Debian bug tracking URL: #550116

To: submit@bugs.debian.org
From: Ivan Zahariev <famzah@icdsoft.com>
Subject: False "Can't send mail: sendmail process failed" errors

Package: bsd-mailx
Version: 8.1.2-0.20071201cvs-3

You can find this bug report in HTML format at http://famzah.net/bsd-mailx-waitchild-bug/

There are sporadic false error messages when sending an email message. Here is an example:
~$ echo This delivery will actually succeed | mail root@example.com
Can't send mail: sendmail process failed
~$

The email message is actually sent and "sendmail" did not fail.

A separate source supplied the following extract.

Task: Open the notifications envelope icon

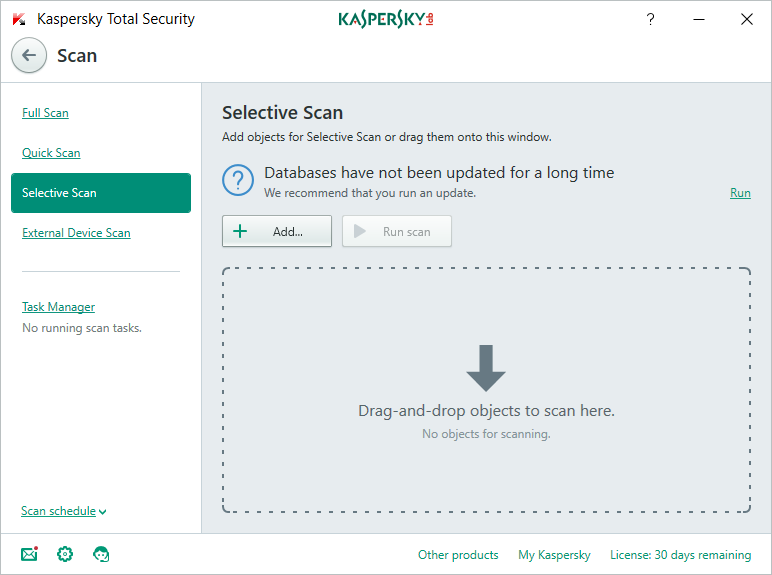Action: click(x=29, y=554)
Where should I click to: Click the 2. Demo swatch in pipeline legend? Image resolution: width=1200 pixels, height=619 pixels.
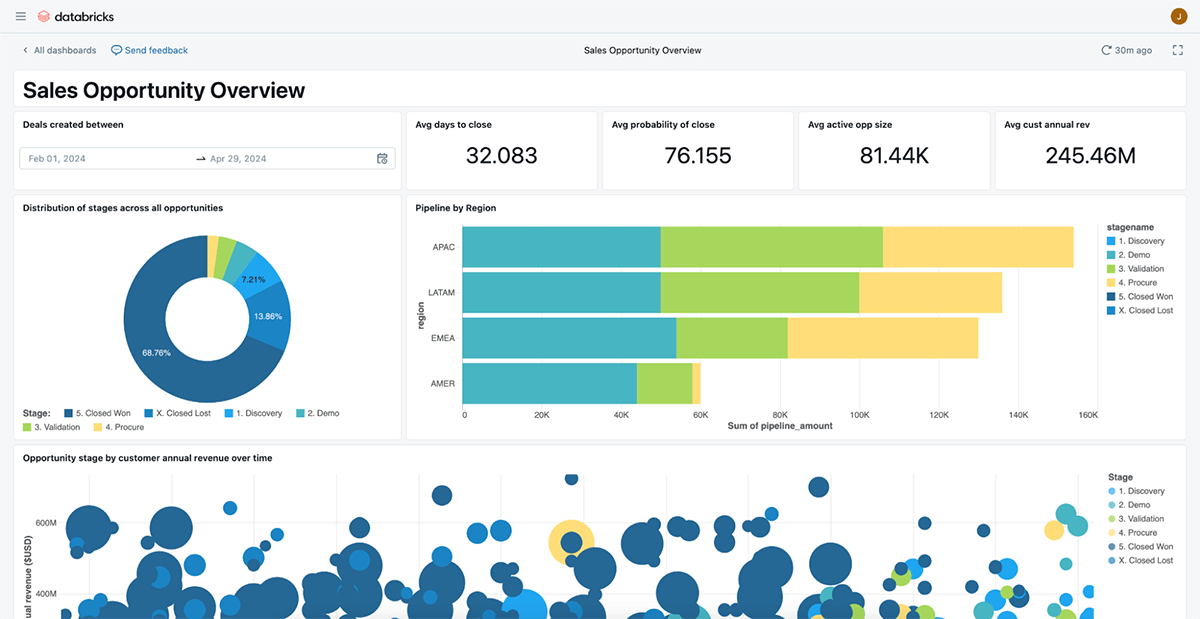pos(1112,255)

Here is a snippet of the source code of the affected functions and files: http://famzah.net/bsd-mailx-waitchild-bug/affected-source.c.html
This bug is caused by the patch in "send.c" for the bug report #145379.
Under certain circumstances, a race condition can occur if:
1. The parent fork()'s a process and exec()'s "sendmail" in "send.c". The child process is born.
2. The child starts, finishes quickly and exits. The parent has not called wait_child(pid) in "send.c" yet.
3. The parent immediately gets SIGCHLD because the child exited already. The sigchild() handler in "popen.c" reaps the child via waitpid() and exits directly because findchild(pid, 1) returned NULL. It returned NULL because the PID of the child process has not been added to the "child" structure list at all.
4. The execution of the parent process is resumed in "send.c", and it now calls wait_child(pid). The function wait_child(pid) returns "-1" because wait_child(pid) in "popen.c" calls waitpid(pid, ...) again for the same child PID, which the sigchild() handler already reaped. The second call to findchild(pid, 1) by wait_child(pid) in "popen.c" returns NULL too, because as already stated the PID of the child process has not been added to the "child" structure list. As a result, the false error message "Can't send mail: sendmail process failed" is given.

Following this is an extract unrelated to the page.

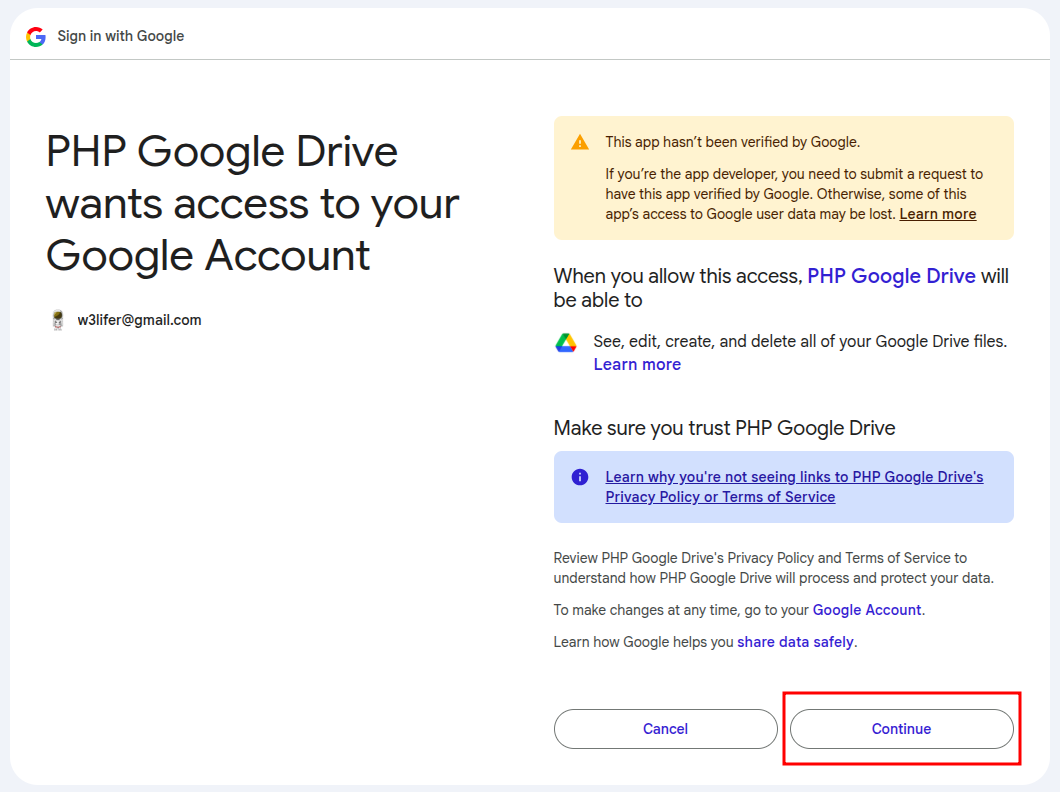Click the blue PHP Google Drive app name
This screenshot has height=792, width=1060.
click(891, 276)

This bug happens only rarely, usually when the system is under load and the parent process lags a bit after the child one. But it does happen. We send about 15 messages every hour on 36 servers each, and we get 10 false error messages on average for 24 hours (0.08% false error rate).

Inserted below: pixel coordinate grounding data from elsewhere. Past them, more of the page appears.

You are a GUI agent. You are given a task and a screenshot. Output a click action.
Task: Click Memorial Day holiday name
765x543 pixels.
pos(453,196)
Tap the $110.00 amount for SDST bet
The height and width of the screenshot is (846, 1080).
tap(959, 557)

To always reproduce the problem, add a sleep(5) in the parent process before calling wait_child(pid) in "send.c". This simulates that the task scheduler re-scheduled the parent process for later, when the child process has already exited. Note that Linux does not guarantee if the child or the parent process will execute or finish first, thus it is practically possible that the effect of this sleep() happens on real systems, as it does on many of ours. Here is the modified "send.c" which you can use to always reproduce the bug: http://famzah.net/bsd-mailx-waitchild-bug/send-reproduce-bug.c.html

I developed a small patch to fix the problem: http://famzah.net/bsd-mailx-waitchild-bug/waitpid-sigchld.patch.html
A version suitable for downloading: http://famzah.net/bsd-mailx-waitchild-bug/waitpid-sigchld.patch
No error handling is done for the sig*() functions but that is the way the authors of bsd-mailx use them.

This affects all current versions of "bsd-mailx" in Debian >=5.0 and the old "mailx" in Debian 4.0. The problem was first encountered on Debian 4.0 with "mailx" version "8.1.2-0.20050715cvs-1" and was later confirmed and debugged on Ubuntu 9.04 (running Debian 5.0) with "bsd-mailx" version "8.1.2-0.20081101cvs". Ubuntu inherits these packages from Debian.